Collection entries:
## begin

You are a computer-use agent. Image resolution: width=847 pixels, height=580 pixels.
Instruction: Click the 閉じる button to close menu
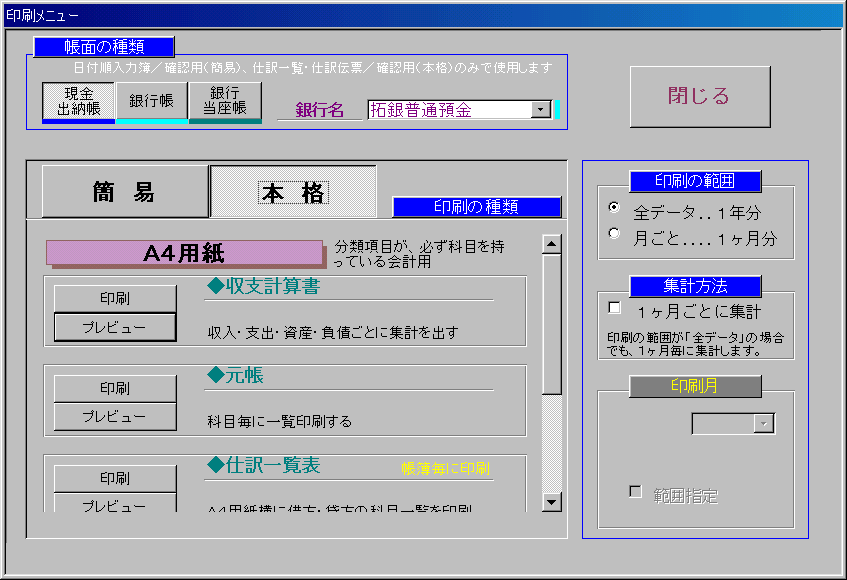(x=699, y=97)
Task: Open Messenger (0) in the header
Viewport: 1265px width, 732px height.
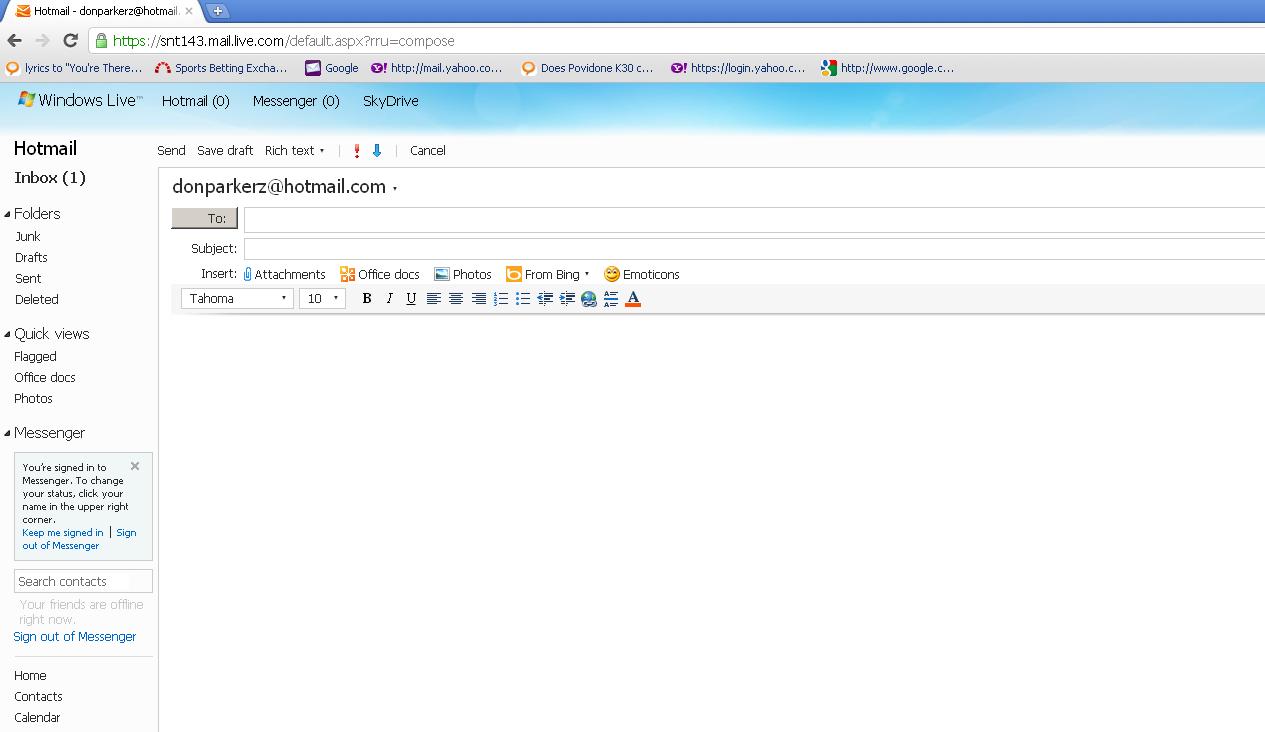Action: [x=296, y=101]
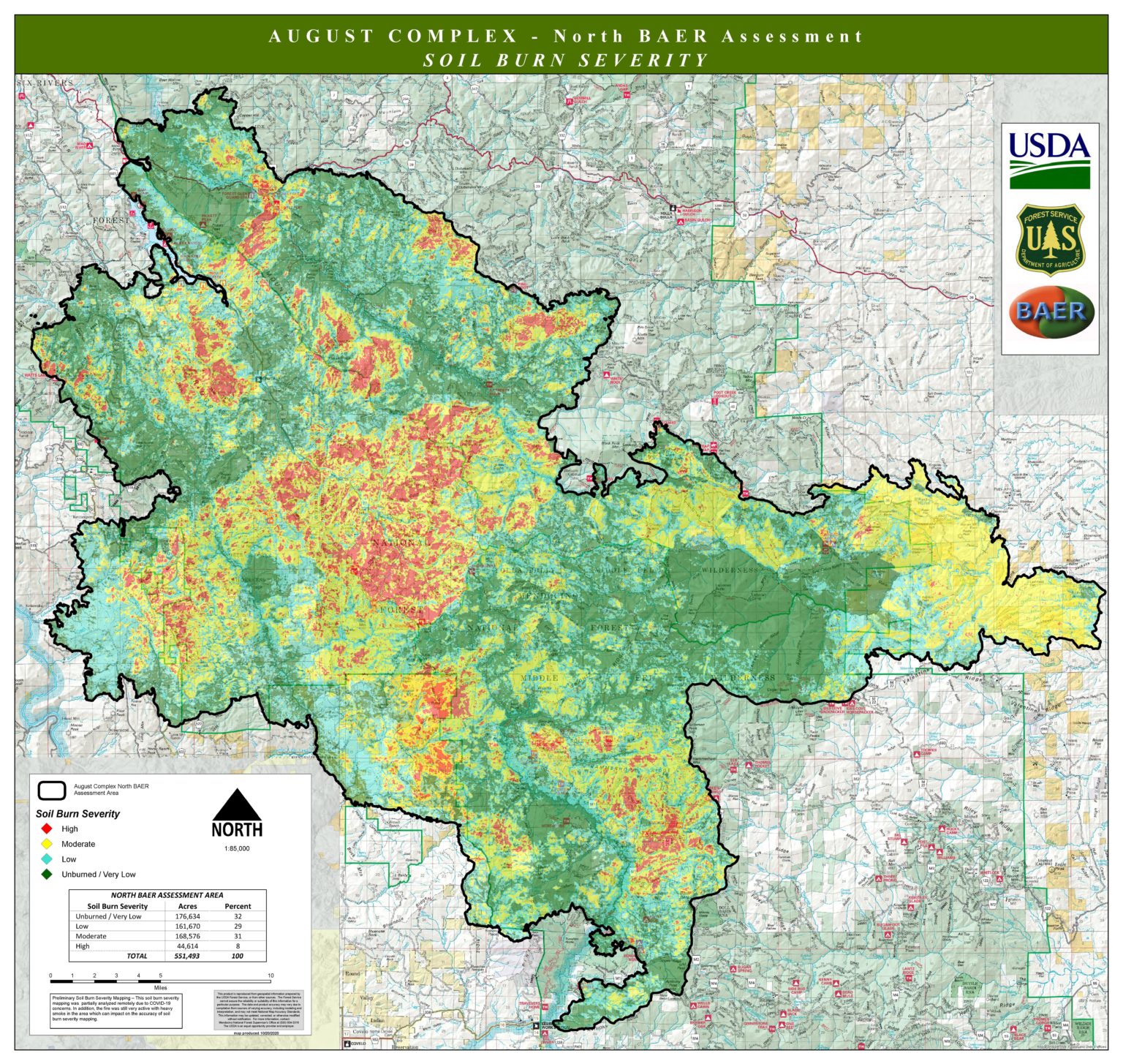The height and width of the screenshot is (1064, 1123).
Task: Select the yellow Moderate severity diamond
Action: pyautogui.click(x=47, y=844)
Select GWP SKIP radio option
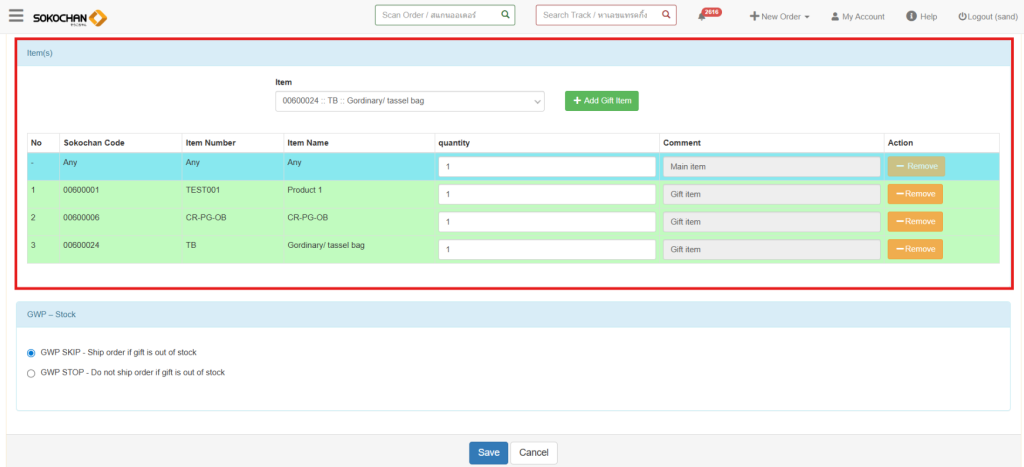This screenshot has width=1024, height=467. pos(31,353)
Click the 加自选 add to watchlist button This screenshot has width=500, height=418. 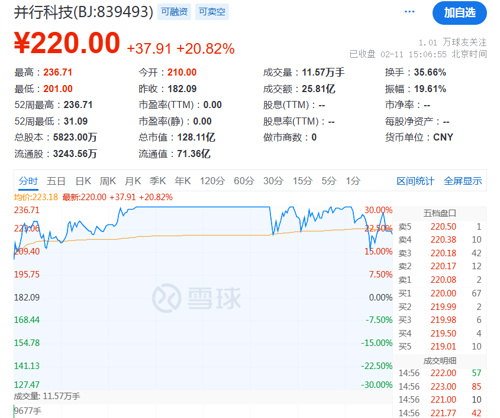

## end

Copy all of the lines above word for word, and omit the pictures from your copy.

* _TASK ANSWER_:
You are a computer-use agent. Image resolution: width=847 pixels, height=580 pixels.
Instruction: Click the 閉じる button to close menu
(x=699, y=97)
Task: Open Messenger (0) in the header
Viewport: 1265px width, 732px height.
Action: [x=296, y=101]
The height and width of the screenshot is (1064, 1123).
Task: Select the yellow Moderate severity diamond
Action: pyautogui.click(x=47, y=844)
Select GWP SKIP radio option
This screenshot has width=1024, height=467. pos(31,353)
Click the 加自选 add to watchlist button This screenshot has width=500, height=418. 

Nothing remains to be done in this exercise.